■ **Excerpted text**:
★ ★ ★ ★

Post by K. A. Pital »

Lord Zentei wrote:We're misunderstanding each other. Obviously it's more important to ensure minimal survival, but the GDP per capita in first and second world countries is very much greater than the minimum survival requirement for a human. Thus, only a small part of the overall GDP is needed to ensure such survival. It was not a statement on prioritization, but on scale. Incidentally, the long term concern is to maximize the production of survival-essential goods and services, so economic efficiency is actually important here too - in addition to a minimal level of allocation to each citizen.
Yeah, that is true. However, one could wonder whether general efficiency is required, or only sector-specific efficiency (i.e. maximum food produced w/ inputs). And yes, I understand that the industrialized world usually* has solved minimum survival tasks for itself.
* - with obvious exceptions in places under severe economic degradation in post-Soviet Central Asia
Lord Zentei wrote:Ah, OK. But all luxuries are "stupid" in a sense. Do we really need Star Wars, Warhammer 40K models or MLP stuff? Probably not. But these things imply that people can exceed the minimum survival requirements, and afford to be silly, which is a hopeful thing, IMO. Should people be smarter about how they invest? Probably. But at the end of the day, economics is not about teaching people how to act or how to be. It can of course chart the means to such and end, as provided by moral philosophy (or sociology, perhaps).
Yeah. But luxuries become more stupid when minimum survival tasks have not been solved on a global scale, and when inequality is growing between the poor and the rich. It is tremendously idiotic that our mega-efficient food producing industry cannot supply the entire world with food at the same time as obesity becomes a huge problem in the First World.
Lord Zentei wrote:When I speak of predatory pricing, I'm talking about practices where companies in markets with high entry costs or in the case of natural oligopolies* lower their prices or collude with others in the market to specifically remove rivals in a manner which is cost-ineffective for them individually. In other words, they invest some resources in creating conditions which replicate the effects of bad regulations, while not raising productive efficiency. In a competitive market, this is impossible, of course (except very temporarily in the form of promotional sales, and such). Of course, when this is attempted in natural oligopolies, it isn't a stable situation either, as members of the cartel can make more money in betraying it. But it causes damage, thus it is to be avoided. I acknowledge that there are numerous opponents of any intervention of this sort who would rely on the instability of cartels and inefficient monopolies to undermine such behavior, and if entry costs were low in all markets, I would probably be inclined to agree with them. But that's not always the case, unfortunately, so new competitive agents emerging to challenge inefficiency isn't always a given.

★ ★ ★ ★

(Pointing records for text and elements)
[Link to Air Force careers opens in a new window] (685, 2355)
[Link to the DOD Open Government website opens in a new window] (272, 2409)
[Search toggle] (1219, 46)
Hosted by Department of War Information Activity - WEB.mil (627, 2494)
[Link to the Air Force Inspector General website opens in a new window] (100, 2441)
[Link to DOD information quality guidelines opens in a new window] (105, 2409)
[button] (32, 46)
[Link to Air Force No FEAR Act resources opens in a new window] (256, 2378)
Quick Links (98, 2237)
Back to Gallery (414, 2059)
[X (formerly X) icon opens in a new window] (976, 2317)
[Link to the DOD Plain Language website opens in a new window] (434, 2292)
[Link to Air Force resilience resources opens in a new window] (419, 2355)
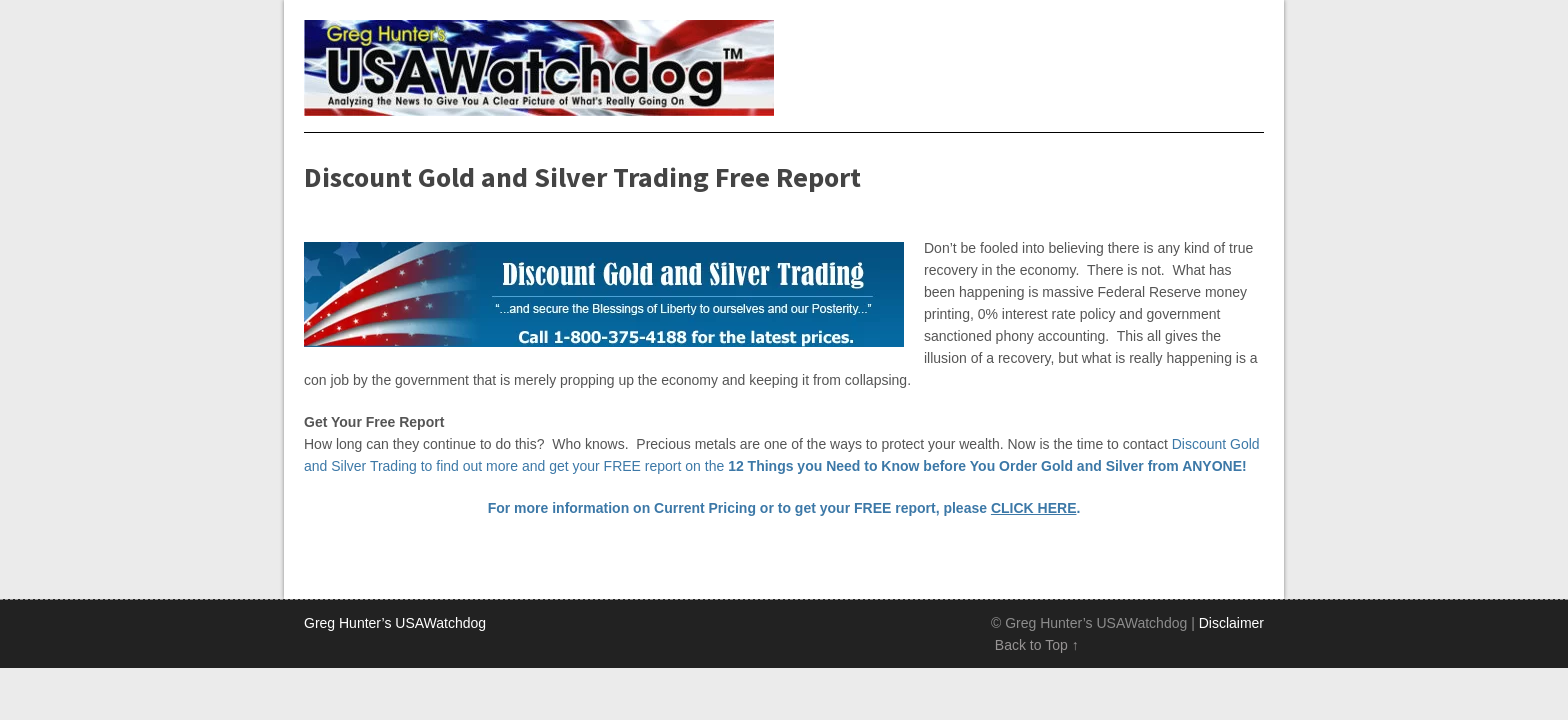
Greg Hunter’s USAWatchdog (395, 623)
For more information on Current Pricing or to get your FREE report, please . (784, 508)
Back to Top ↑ (1037, 645)
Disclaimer (1231, 623)
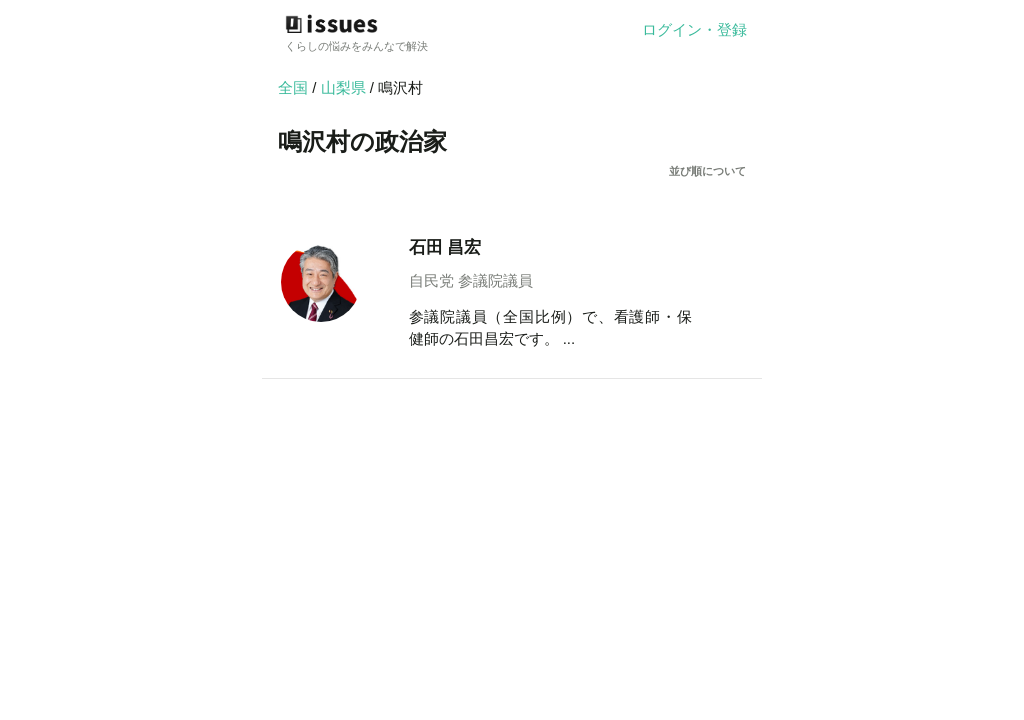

★ ★ ★ ★

■ **Given task A**:
Answer these about the forum post on economics:
(i) Which region is named as an exception to the industrialized world having solved minimum survival tasks?
(ii) Which three luxuries does Lord Zentei give as examples?
(iii) According to Lord Zentei, why is a cartel in a natural oligopoly not a stable situation?
■ **Given task B**:
Please return the passage of the forum post on economics between "Lord Zentei wrote:We're" and "to each citizen.", inclusive.
■ **Given task C**:
Write the next part of the forum post on economics, picking up after its final sentence.

■ **Task answer A**:
(i) Post-Soviet Central Asia.
(ii) Star Wars, Warhammer 40K models and MLP stuff.
(iii) Members of the cartel can make more money by betraying it.

■ **Task answer B**:
Lord Zentei wrote:We're misunderstanding each other. Obviously it's more important to ensure minimal survival, but the GDP per capita in first and second world countries is very much greater than the minimum survival requirement for a human. Thus, only a small part of the overall GDP is needed to ensure such survival. It was not a statement on prioritization, but on scale. Incidentally, the long term concern is to maximize the production of survival-essential goods and services, so economic efficiency is actually important here too - in addition to a minimal level of allocation to each citizen.

■ **Task answer C**:
Heheh. I was kind of making that point - if all markets were perfectly competitive, sure, "competition itself" would discourage such behaviour. However, reality differs a lot. Relying on "instability of cartels" and "inefficiency of monopolies" means that you're waiting for the oligopoly or monopoly collapse on itself. But if it has enough resources to bankrupt or acquire any new challenger with potentially better offer, that day will simply never come. I oppose oligopolies from a left-wing point of view, in that they are power structures which derive power from the market, and however have little responsibility and feedback mechanisms (since their primary feedback - the market, is actually supporting their power, since they make good products). The oligopoly is not to be destroyed, but it has to have some constraining mechanisms of democratic influence from below. Otherwise the efficiency of Coca-Cola's productive machine won't be punished for sucking out freshwater in India. After all, Coke is a good product, and so hoping that people will "vote with their dollar" and punish Coke for bad acts is just pie in the sky. Same with many other large companies. Mind you that Coke is in a competitive market of drinks, hardly a monopolist, and the market is fairly competitive and entry costs are low. So it is not a natural monopoly, and it does not rely on entry barriers.
Lord Zentei wrote:Depends on how you define "crazy". ;) Market economies with proper rule of law tend to reward providers (of labour, capital or land *) in due proportion to the marginal market value of their contribution. Those who don't contribute aren't rewarded. I guess that's not terribly humanistic, but then, that's where welfare comes in.
Yeah, part of the problem is that sometimes observed behaviour of actual market economies defies marginalist theories about how it should behave. And yes, that is not terribly humanistic. That's like saying because agriculture is a very small sector, value-wise, compared to industry in industrialized nations, peasants should fuck off and be the poorest members of society ;) Or applying the same to industrial workers if their share is less than that of the service industry.
Lord Zentei wrote:OK, I guess that's fair enough too. But I don't see money dependent sectors as necessarily a bad thing, I guess that's where we misunderstood each other. Moreover, I'm skeptical of the future of economy without money (notably the internet is becoming more commercialized, though there's still a lot of free stuff around).
I'm not sure the Internet is becoming "more commercialized". Costs of accessing the Internet are rapidly going down and the volume of free information is growing at a staggering pace. Open source education is a booming sector - a decade ago the Internet was here, but to get MIT education materials from there for free? Crazy! Or stuff like Khan's Academy? Forget it, that was just not there. Internet had Amazon and e-trade shit like that a decade ago, but it did not have the enormous wealth of education info like it does today. I think the free propagation of valuable information will increase.
Lord Zentei wrote:Yeah, though I was more thinking of additional criteria for evaluation; in other words, that if you judge the set of possible resource distributions according to criteria X, then you would fill the sample space S with a patchwork of optimal points O and suboptimal points P. Along any Pareto efficient curve, there would be some points in O and some in P. Shaking the system out of a Pareto-efficient point in P could permit the market to subsequently apply Pareto-efficient changes to move it to a different point in O, also on the Pareto-curve. The need for this assumes that you're right that it might be possible to find two Pareto-efficient solutions A and B, where one is "humanistic" and the other is not, and such that it's impossible to move the system from the one to the other with Pareto-efficient moves only.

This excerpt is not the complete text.